Two NYU grad students have created high-tech sweatshirts that change colour when exposed to pollution.
With the creation of two NYU graduates, you may soon be wearing clothes that automatically inform you of environment pollution levels. Their high-tech sweatshirts are designed to change colour when exposed to air contamination. Nien Lam and Sue Ngo created the sweatshirt, which is emblazoned with pink lungs that suddenly show blue veins when exposed to dirty air, during a class on wearable technologies in the interactive telecommunications program at Tisch School of the Arts.
"The organs in your body are invisible to you, just like pollution and the other silent killers out there," the New York Daily News quoted Lam, 32, who lives on the upper West Side, as saying.
Ngo, 27, of Fort Greene, Brooklyn added: "We wanted to bring up that visualization, bring the inside out.
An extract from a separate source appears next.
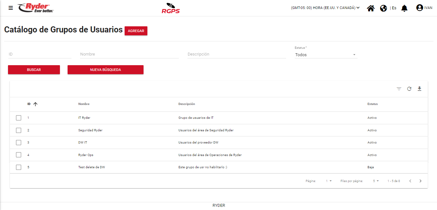Open the hamburger navigation menu
This screenshot has width=437, height=210.
click(11, 8)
This is a stark reminder for yourself and others around you."
A dime-sized carbon monoxide sensor attached to the sweatshirt detects pollution from cars, factories, and even second-hand smoke.
It sits on a micro-controller programmed to send electrical currents through the shirt, warming wires that run under the lungs - or on some shirts, a heart.
Because the organs are made of thermochromic fabric that changes colour dramatically when heated, blue veins become visible when the sensor finds toxins in the air.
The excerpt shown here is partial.